Hello, and welcome to course two of the self-driving car specialization.

In this course, we'll cover state estimation with a focus on localization.

Let's first begin by defining a few key terms.

Localization is the method by which we determine

the position and orientation of a vehicle within the world.

As you can probably imagine,

accurate localization is a key component of

any self-driving car software stack.

If we want to drive autonomously,

we certainly need to know where we are.

To accomplish this, we can use state estimation.

This is the process of computing a physical quantity

like position from a set of measurements.

Since any real-world measurements will be imprecise,

we will develop methods that try to find the best or

optimal value given some assumptions

about our sensors and the external world.

Related to state estimation is the idea of parameter estimation.

Unlike a state, which we will define as

a physical quantity that changes over time,

a parameter is constant over time.

Position and orientation are states of a moving vehicle,

while the resistance of a particular resistor in

the electrical sub-system of a vehicle would be a parameter.

In the first module or week one of the course,

we will cover a common technique in state estimation,

the method of least squares.

By the end of this week,

you'll know a little bit about the history of least squares and you'll

learn about the method of ordinary least squares and its cousin,

the method of weighted least squares.

Then, we'll cover the method of recursive least squares and finally,

discuss the link between least squares

and the maximum likelihood estimation technique.

In the first lesson of this module,

we'll introduce the method of least squares

and something called the squared error criterion.

By the end of the video,

you'll be able to describe how the method of least squares was first

used by Carl Friedrich Gauss in the discovery of the planetoid Ceres.

Describe the least error criterion and how

it's used in estimating the best parameters.

Derive the necessary normal equations that

we'll need to solve to use the method.
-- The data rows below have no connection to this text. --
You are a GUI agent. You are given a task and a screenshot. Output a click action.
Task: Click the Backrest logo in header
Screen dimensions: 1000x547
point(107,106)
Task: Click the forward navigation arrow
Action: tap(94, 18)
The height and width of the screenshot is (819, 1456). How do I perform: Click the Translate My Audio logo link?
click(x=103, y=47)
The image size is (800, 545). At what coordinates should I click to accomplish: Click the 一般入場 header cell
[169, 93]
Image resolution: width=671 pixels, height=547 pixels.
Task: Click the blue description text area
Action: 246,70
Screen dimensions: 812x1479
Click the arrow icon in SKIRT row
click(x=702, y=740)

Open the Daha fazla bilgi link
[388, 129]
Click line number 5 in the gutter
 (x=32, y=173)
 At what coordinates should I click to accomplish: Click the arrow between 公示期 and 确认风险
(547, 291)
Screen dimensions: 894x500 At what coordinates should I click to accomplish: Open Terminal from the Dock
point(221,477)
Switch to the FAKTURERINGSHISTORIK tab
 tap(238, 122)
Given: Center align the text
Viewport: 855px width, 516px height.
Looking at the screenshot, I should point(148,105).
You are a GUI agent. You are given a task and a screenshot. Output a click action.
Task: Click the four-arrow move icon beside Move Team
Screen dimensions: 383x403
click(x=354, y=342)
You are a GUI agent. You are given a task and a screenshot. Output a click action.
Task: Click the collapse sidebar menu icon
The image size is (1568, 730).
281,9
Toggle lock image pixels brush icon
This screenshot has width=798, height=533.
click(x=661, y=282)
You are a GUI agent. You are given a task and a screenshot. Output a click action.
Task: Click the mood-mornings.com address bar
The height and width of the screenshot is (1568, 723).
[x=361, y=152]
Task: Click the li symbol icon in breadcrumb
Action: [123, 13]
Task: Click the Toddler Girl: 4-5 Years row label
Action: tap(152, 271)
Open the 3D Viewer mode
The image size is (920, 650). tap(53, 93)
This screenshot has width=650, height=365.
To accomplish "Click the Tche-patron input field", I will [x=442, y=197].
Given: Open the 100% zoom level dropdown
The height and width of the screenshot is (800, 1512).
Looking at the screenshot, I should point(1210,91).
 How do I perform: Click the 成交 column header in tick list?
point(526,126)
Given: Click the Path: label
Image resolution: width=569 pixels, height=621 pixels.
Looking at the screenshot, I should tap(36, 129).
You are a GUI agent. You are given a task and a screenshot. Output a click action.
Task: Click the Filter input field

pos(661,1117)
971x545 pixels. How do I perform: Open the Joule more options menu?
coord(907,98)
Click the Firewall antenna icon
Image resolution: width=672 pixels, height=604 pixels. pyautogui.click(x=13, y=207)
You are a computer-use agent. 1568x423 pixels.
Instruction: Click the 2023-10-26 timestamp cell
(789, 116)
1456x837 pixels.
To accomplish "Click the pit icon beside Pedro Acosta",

Let's begin.

The method of least squares dates to

the late 18th century well

before anyone had considered the concept of automobiles.

On January 1st, 1801,

an Italian priest and astronomer

Giuseppe Piazzi discovered a new celestial object in the night sky.

The asteroid or planetoid now called Ceres.

You can see it here next to the moon and to the earth.

Piazzi made 24 telescope observations of

this new object over 40 days before it was lost in the glare of the sun.

Since Ceres is only about 900 kilometers in diameter,

finding it again it was extremely challenging.

This meant that other astronomers could not confirm Piazzi's discovery.

To help locate Ceres again,

Carl Friedrich Gauss who has been called the prince of

mathematicians for his prodigious contributions to many different fields,

used a method of least squares to accurately estimate

Ceres orbital parameters based on Piazza's published measurements.

With Gauss's calculations in hand,

astronomers were successfully able to rediscover Ceres

nearly a year after Piazzi had made his first observations.

Although he published the method in 1809,

Gauss claimed that he developed least squares in

1795, predating Lesion's work.

Gauss summarized the approach as follows.

The most probable value of an unknown parameter is that which minimizes

the sum of squared errors between what we observe and what we expect.

To illustrate how this works,

let's take a simple example.

Suppose you are trying to measure the value in ohms of

a simple resistor within the drive system of an autonomous vehicle.

To do this, you grab

a relatively inexpensive multimeter that's lying around your lab.

Now, let's say you collect these four separate measurements, sequentially.

If you've studied electrical circuits before,

you'll probably recall that the type of carbon film resistors shown

here is color-coded according to its rated resistance value.

This resistor is rated at one kilo ohm.

However, due to a number of factors,

the true resistance can vary from the rated value.

In this case, the resistor has a gold band

which indicates that it can vary by as much as five percent.